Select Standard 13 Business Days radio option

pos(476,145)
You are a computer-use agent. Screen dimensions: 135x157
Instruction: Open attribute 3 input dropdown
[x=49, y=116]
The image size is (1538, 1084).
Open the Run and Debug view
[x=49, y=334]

-=-=-=-=-

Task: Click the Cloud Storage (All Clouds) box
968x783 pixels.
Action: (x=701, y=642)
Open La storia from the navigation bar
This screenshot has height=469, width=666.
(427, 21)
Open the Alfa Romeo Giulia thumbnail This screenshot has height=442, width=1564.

-=-=-=-=-

Please render the part of the data that opens with the line containing "Select Standard 13 Business Days radio option" and closes with the line containing "[x=49, y=334]" as a two-column CSV with the headers instruction and location. Give one row for each instruction and its location, with each value in a single quoted field and any line breaks replaced by spaces.

instruction,location
"Select Standard 13 Business Days radio option","pos(476,145)"
"You are a computer-use agent. Screen dimensions: 135x157 Instruction: Open attribute 3 input dropdown","[x=49, y=116]"
"The image size is (1538, 1084). Open the Run and Debug view","[x=49, y=334]"